En théorie, si vous déposez une feuille morte à sa surface, vous avez toutes les chances de la retrouver, à vol d’oiseau, à 530 kilomètres de là. Elle, c’est la Sorne, rivière jurassienne qui prend sa source aux Genevez, direction la mer du Nord – certes en se jetant préalablement dans la Birse, laquelle se fond ensuite dans le Rhin.

La Sorne en elle-même coule sur une trentaine de kilomètres – jusqu’à Delémont. Quelquefois à l’air libre, sous terre pour certains de ses segments. Elle accueille des affluents dont les noms font se tordre le mouère (le museau, le groin, en patois, bref: la bouche) quand on les prononce: le Tchaïbez, le Folpotat, la Golatte…

Elle a récemment été mise en valeur dans un beau livre, La Sorne/Sorrn (Editions du Sauvage), coréalisé par le photographe Daniel Caccin et Stéphane Montavon, poète et maraudeur de sons (on en parlait il y a quelques jours dans nos colonnes). Des pages, des images et des mots qui s’extirpent du seul bucolique – la Sorne y est montrée et dite dans sa belle nature d’eau quelquefois folle, mais aussi réinscrite dans ce qu’il faut bien appeler notre contemporain un peu blême: dérèglement climatique, déplacements de population, répliques pandémiques.

D’un bassin à l’autre

Pour le dire autrement, la Sorne ici sort heureusement du lit béat dans lequel on aurait pu vouloir la canaliser. Et le livre qui la porte lui aussi transgresse ses propres frontières matérielles au gré d’une série d’événements échelonnés dans les jours à venir.

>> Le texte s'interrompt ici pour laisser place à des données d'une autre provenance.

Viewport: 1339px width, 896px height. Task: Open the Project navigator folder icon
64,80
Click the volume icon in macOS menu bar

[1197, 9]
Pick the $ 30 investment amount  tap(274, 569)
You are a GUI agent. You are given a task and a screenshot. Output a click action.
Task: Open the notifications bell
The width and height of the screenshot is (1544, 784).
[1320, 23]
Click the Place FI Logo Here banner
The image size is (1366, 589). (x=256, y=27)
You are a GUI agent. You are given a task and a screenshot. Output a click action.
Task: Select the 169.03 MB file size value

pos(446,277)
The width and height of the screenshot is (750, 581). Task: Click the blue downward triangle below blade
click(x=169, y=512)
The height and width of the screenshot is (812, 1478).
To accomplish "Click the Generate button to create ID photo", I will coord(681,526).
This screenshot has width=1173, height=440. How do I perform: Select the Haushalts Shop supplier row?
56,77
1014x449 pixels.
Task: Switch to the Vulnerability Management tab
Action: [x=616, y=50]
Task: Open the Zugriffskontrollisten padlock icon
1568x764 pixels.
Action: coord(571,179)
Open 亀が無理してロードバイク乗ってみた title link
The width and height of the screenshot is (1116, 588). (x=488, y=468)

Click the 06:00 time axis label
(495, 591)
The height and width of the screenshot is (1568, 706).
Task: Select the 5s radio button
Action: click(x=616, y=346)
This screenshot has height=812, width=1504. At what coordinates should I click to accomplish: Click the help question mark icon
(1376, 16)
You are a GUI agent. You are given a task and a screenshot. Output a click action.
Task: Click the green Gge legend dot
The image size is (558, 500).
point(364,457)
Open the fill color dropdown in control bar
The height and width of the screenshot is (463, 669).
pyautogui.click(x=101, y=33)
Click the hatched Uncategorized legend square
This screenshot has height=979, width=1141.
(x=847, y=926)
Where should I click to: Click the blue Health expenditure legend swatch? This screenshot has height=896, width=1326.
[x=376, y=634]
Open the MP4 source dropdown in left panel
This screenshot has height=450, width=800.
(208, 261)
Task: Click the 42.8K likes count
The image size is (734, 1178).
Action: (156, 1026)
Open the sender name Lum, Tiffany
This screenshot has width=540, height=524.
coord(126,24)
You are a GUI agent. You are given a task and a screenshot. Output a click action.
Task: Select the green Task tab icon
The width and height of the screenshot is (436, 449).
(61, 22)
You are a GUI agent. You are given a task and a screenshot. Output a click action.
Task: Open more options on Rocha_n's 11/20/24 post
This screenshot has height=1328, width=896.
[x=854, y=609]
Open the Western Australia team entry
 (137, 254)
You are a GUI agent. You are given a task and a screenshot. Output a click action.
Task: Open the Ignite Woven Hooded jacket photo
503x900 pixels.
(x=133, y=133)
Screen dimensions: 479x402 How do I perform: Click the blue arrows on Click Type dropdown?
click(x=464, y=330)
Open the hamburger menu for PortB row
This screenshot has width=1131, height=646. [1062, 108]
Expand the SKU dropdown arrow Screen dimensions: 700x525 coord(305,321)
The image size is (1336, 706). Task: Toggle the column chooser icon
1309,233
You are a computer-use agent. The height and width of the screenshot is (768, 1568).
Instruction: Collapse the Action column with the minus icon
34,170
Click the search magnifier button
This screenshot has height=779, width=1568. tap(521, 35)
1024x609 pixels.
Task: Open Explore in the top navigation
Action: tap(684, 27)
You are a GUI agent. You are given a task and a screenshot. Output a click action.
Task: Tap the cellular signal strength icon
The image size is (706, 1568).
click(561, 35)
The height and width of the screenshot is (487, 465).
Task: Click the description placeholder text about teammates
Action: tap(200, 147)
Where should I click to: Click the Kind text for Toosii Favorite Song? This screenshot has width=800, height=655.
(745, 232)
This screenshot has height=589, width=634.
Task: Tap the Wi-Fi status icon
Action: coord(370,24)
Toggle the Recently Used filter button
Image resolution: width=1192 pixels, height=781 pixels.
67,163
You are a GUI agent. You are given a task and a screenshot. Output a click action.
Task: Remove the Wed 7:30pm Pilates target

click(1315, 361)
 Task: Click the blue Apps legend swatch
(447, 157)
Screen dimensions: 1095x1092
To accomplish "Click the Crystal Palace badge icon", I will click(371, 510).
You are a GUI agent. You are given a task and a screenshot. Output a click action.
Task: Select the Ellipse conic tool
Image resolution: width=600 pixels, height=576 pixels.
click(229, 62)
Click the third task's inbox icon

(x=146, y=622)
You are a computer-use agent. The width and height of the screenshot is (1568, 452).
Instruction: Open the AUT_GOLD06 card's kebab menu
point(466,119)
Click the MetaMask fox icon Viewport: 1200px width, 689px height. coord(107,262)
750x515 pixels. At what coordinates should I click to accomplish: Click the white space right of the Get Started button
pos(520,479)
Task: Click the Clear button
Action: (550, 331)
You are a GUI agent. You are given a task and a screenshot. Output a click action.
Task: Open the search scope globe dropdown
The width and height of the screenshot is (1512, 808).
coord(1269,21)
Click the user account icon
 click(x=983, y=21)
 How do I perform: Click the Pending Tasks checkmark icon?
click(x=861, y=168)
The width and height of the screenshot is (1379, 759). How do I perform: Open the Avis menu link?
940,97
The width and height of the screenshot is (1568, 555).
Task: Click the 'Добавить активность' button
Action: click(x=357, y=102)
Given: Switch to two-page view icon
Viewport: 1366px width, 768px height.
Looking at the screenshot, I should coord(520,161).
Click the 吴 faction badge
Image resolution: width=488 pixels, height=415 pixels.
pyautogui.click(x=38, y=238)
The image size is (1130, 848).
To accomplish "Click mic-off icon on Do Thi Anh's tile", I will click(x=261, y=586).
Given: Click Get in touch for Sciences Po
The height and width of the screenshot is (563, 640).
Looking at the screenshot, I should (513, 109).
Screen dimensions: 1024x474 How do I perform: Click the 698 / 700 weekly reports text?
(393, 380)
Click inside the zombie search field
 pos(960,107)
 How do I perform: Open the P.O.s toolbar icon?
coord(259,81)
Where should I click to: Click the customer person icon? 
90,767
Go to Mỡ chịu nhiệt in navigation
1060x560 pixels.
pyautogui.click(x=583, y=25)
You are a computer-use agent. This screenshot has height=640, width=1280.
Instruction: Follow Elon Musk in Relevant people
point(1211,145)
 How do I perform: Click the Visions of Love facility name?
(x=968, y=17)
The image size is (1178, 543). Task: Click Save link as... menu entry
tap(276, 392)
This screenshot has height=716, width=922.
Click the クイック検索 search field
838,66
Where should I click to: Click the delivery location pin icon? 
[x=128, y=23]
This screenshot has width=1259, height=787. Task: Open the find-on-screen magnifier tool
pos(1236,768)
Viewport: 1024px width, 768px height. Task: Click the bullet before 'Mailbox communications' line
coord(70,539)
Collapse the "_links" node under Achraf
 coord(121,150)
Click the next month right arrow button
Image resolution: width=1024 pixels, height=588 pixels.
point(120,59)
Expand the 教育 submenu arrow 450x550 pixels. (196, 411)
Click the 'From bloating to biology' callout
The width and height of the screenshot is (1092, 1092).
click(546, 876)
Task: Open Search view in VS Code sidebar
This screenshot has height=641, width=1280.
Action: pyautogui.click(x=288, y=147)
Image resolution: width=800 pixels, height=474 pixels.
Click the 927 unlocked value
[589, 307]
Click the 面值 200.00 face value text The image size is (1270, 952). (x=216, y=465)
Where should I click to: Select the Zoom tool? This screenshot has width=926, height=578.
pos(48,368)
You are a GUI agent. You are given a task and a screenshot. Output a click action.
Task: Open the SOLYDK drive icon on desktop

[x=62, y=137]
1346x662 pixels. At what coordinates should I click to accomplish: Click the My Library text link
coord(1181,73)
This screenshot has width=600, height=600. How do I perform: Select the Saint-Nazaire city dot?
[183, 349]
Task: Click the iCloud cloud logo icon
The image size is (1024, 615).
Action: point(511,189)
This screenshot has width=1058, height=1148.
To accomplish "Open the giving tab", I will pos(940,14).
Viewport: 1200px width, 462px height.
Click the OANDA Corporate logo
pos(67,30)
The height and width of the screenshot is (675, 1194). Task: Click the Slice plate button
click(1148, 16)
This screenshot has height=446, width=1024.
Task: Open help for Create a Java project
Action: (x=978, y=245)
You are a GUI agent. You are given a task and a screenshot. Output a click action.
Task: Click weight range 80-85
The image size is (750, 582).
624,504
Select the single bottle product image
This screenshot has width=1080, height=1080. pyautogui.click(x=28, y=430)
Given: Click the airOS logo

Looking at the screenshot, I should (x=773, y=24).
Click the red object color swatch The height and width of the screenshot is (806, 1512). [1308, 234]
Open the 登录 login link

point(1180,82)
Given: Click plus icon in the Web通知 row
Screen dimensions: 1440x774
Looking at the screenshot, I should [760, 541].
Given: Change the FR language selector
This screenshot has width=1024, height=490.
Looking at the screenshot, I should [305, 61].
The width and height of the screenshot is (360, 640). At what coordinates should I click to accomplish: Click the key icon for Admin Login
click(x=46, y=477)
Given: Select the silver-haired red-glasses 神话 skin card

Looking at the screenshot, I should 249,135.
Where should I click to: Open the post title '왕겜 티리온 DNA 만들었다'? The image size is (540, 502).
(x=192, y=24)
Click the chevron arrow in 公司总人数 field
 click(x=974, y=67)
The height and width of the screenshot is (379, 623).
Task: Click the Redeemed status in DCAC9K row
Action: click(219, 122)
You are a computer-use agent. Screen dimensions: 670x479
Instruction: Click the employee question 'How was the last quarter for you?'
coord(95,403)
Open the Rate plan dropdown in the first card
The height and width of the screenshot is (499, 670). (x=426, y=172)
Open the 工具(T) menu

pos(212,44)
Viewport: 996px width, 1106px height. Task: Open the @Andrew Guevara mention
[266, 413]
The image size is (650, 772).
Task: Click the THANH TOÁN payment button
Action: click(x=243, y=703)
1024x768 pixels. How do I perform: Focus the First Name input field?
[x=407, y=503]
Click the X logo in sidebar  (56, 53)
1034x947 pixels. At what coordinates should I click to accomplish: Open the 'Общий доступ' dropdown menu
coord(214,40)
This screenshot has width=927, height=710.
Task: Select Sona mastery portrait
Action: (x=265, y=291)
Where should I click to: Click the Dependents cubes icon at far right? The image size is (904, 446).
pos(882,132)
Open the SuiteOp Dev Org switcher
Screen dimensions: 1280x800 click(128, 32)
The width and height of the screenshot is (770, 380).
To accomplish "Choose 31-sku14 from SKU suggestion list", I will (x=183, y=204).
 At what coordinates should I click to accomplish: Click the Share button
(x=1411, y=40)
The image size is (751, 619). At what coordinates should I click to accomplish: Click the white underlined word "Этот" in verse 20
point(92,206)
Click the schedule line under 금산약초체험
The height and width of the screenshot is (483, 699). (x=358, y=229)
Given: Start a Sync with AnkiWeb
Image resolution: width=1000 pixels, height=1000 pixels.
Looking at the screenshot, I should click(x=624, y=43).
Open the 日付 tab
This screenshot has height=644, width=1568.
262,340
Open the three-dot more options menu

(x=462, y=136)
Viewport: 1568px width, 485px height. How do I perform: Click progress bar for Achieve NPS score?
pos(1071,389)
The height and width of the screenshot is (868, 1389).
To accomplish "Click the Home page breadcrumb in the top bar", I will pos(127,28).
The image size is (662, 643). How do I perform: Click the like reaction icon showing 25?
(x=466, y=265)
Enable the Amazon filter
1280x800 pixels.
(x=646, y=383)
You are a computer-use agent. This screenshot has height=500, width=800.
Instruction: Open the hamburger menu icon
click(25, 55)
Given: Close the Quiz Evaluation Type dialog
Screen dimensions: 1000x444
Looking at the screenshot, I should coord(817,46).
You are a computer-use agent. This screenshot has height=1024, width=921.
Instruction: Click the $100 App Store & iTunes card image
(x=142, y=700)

Une première étape nécessite de passer du bassin du Rhin à celui du Rhône, autrement de laisser la vallée de Delémont pour l’Ajoie, et plus précisément Porrentruy. Là, la Galerie du Sauvage présente, jusqu’au 23 décembre, un large choix de photographies de Daniel Caccin – dont une part non négligeable de vues inédites, absentes du livre.

La seconde étape vous ramènera en pays rhénan, avec une série de rendez-vous. Demain samedi, tout d’abord, au Mouton Noir d’Undervelier, pour y écouter la diffusion de Sorrn ou Du sublime du Pichoux. Il s’agit là de la mise en son et en musique du verbatim poétique récolté (et remodelé) par Stéphane Montavon pour accompagner les photos de Daniel Caccin. La partition, composée par Antoine Chessex, fait principalement recours à la clarinette basse de Gilles Schwab, à la guitare de Laure Betris (que l’on connaît peut-être plus directement sous son pseudonyme de Kassette) et aux entretiens réalisés par Montavon sur le fil imaginaire de la rivière.

Dimanche ensuite, au Musée jurassien d’art et d’histoire à Delémont, pour une causerie emmenée par l’historien de l’art Clément Crevoisier autour du Martinet de Choindez (en amont du chef-lieu, là où coule la Birse), un tableau de Philippe-Jacques de Loutherbourg (1740-1812). Enfin, dimanche toujours, retour à Undervelier pour une promenade argumentée (les accompagnants sont géologue, architecte, historien, sourcier et musiciens) sur le tracé de la rivière. Bonnes chaussures recommandées. Une soupe sera servie à la fin de la balade.